▶ _ASSIGNMENT_: The lines from the top of the material through the line with "Given: Open بوكس" are to be set down exactly. Leave the pictures out.

▶ _RECORD SET_:

[Start of Attachment]

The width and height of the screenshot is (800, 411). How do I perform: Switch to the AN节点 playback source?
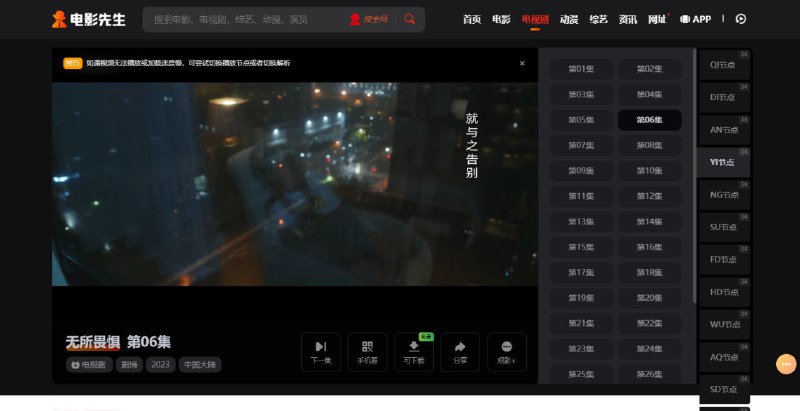(x=723, y=130)
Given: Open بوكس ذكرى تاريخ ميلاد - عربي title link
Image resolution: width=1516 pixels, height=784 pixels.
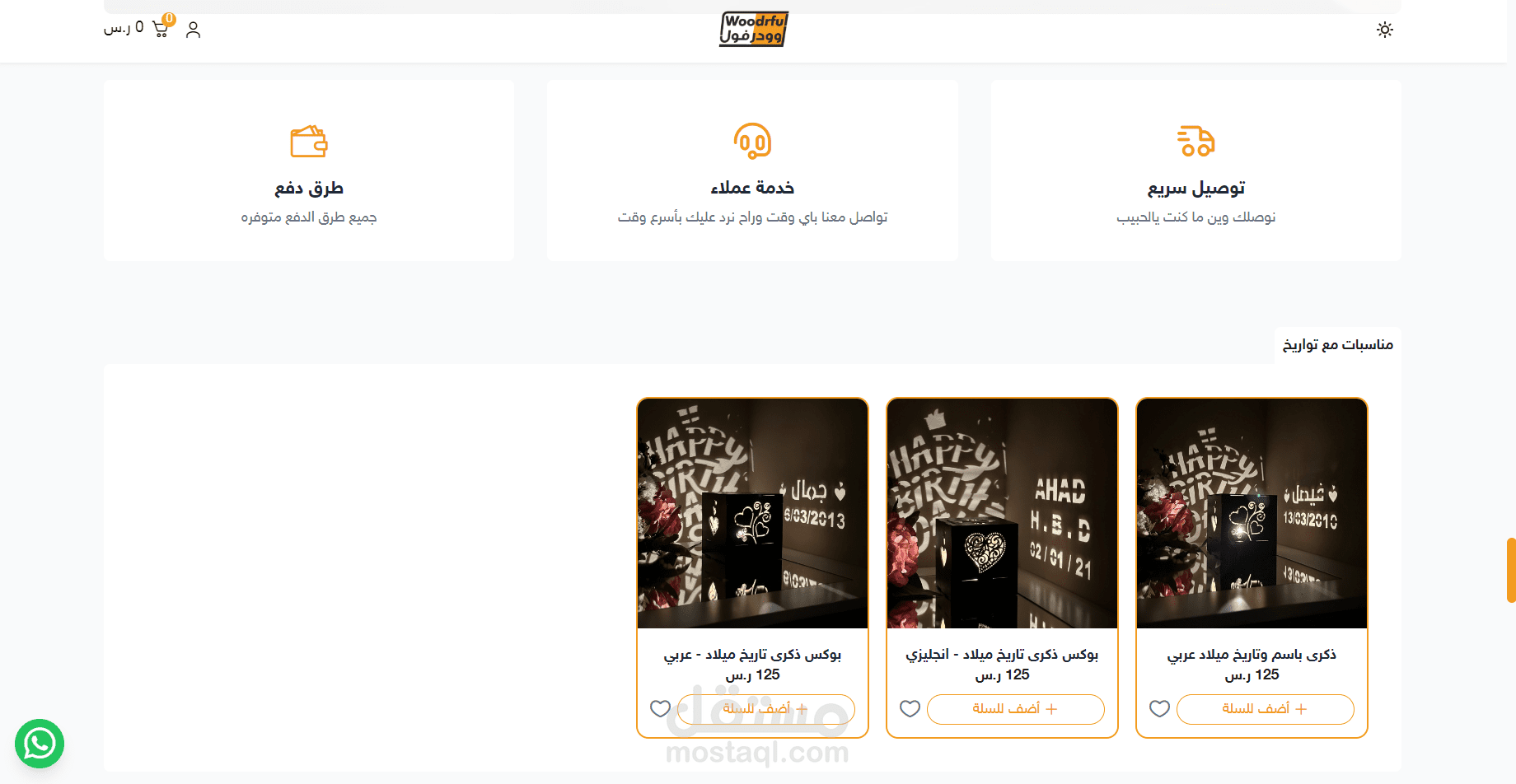Looking at the screenshot, I should tap(753, 655).
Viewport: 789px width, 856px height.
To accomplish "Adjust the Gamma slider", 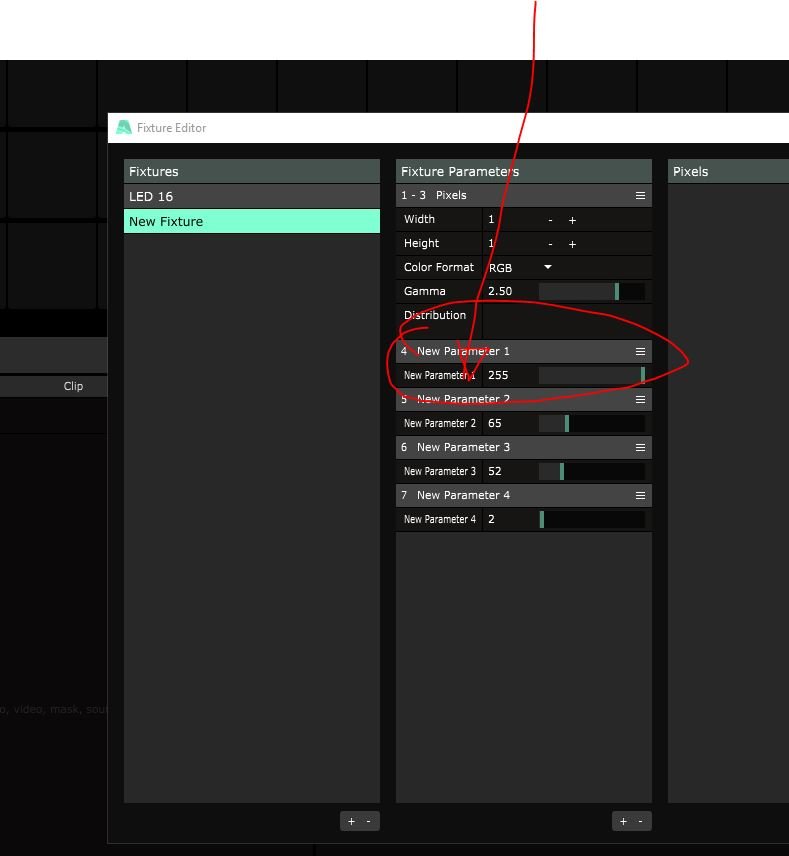I will 591,292.
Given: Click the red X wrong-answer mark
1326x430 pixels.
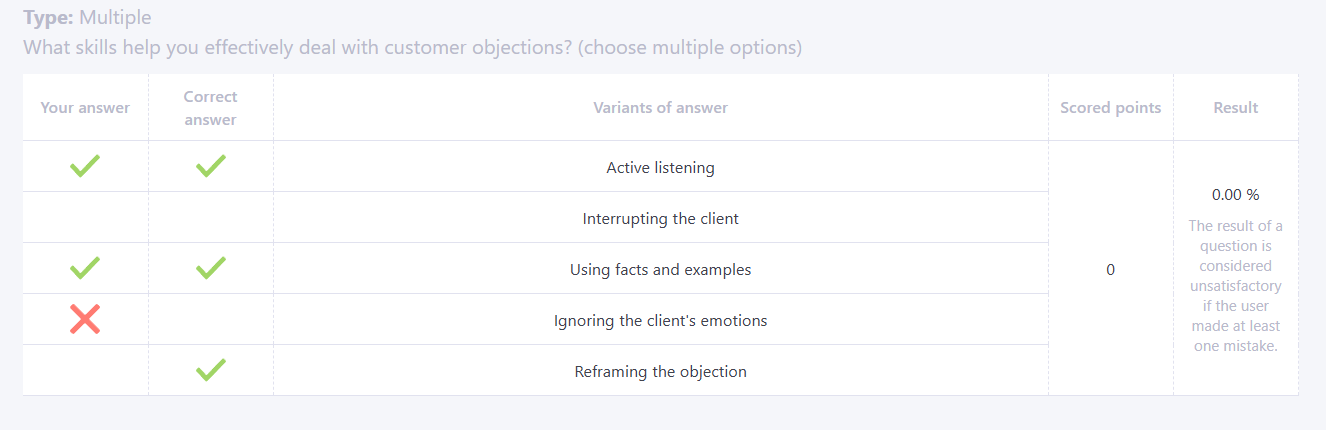Looking at the screenshot, I should pyautogui.click(x=85, y=319).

[End of Attachment]

▶ _SOLUTION TO THIS EXERCISE_:
The width and height of the screenshot is (800, 411). How do I perform: Switch to the AN节点 playback source?
(x=723, y=130)
Given: Open بوكس ذكرى تاريخ ميلاد - عربي title link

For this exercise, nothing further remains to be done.